- Given task a:
Write out the records from their first line through the line that contains "Click the UF", with both ends included.
-- START OF Given passage --
# Mark Twain and cats



## Cat'sHouse

I didn't know this:

Mark Twain and his cats [10 pictures] | 22 Words


----------



## Jakiepoo

Yeah, he was a cat fan, and I'm pretty sure the majority of his cats were plydactyl! He loved those extra toes.


----------



## Wannabe Catlady

Your thinking of Hemingway 


Sent from Petguide.com Free App


----------



## NebraskaCat

Mark Twain quotations - Cats


----------



## Wannabe Catlady

" Of all God's creatures there is only one that cannot be made the slave of the lash. That one is the cat. If man could be crossed with the cat it would improve man, but it would deteriorate the cat."

Favorite quote of his


Sent from Petguide.com Free App


----------



## tezster

I love that quote, especially the last bit


----------



## Marcia

I wonder if Royal Crown Cola ever gave royalties to Mark Twain? I used to live in the deep south here in the US and a favorite meal was "a pack of nabs and an RC cola". A pack of nabs were the cheese toasts that came in 6 packs.


----------



## Mitts & Tess

I love mark twain! Now even more, with seeing his love of cats. Very insightful man! I love his clever quips.


----------



## 10cats2dogs

Mark Twain is one of my all time favorites!


----------



## tghsmith

looking at some of photo's they do seem to be large footed, but noting that poly's were historic ship cats it seems no small stretch that a riverboat captain would have them.. hemingway was given his poly tom by a ship captain..


----------
-- END OF Given passage --
-- START OF Task data --
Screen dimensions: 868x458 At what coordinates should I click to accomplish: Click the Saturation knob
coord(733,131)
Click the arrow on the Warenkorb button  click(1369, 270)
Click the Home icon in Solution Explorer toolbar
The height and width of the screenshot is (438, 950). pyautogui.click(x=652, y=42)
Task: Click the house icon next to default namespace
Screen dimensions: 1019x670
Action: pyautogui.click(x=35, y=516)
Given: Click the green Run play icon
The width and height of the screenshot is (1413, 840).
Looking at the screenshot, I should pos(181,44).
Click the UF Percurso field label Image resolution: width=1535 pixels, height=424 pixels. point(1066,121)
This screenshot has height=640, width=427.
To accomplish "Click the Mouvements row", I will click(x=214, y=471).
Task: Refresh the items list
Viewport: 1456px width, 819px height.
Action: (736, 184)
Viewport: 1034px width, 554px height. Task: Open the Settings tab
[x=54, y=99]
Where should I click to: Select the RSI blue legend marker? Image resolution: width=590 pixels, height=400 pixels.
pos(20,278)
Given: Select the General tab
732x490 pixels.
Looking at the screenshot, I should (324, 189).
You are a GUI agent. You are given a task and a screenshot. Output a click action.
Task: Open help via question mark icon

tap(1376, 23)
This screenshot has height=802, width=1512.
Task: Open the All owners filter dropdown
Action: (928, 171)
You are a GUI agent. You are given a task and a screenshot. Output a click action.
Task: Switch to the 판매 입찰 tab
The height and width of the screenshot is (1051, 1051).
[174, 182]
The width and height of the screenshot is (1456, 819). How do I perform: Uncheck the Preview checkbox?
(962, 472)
-- END OF Task data --
- Given task b:
Reproduce word for word the part of the thread on Mark Twain and cats between "## Mitts & Tess" and "all time favorites!", inclusive.

- Task response a:
Screen dimensions: 868x458 At what coordinates should I click to accomplish: Click the Saturation knob
coord(733,131)
Click the arrow on the Warenkorb button  click(1369, 270)
Click the Home icon in Solution Explorer toolbar
The height and width of the screenshot is (438, 950). pyautogui.click(x=652, y=42)
Task: Click the house icon next to default namespace
Screen dimensions: 1019x670
Action: pyautogui.click(x=35, y=516)
Given: Click the green Run play icon
The width and height of the screenshot is (1413, 840).
Looking at the screenshot, I should pos(181,44).
Click the UF Percurso field label Image resolution: width=1535 pixels, height=424 pixels. point(1066,121)

- Task response b:
## Mitts & Tess

I love mark twain! Now even more, with seeing his love of cats. Very insightful man! I love his clever quips.


----------



## 10cats2dogs

Mark Twain is one of my all time favorites!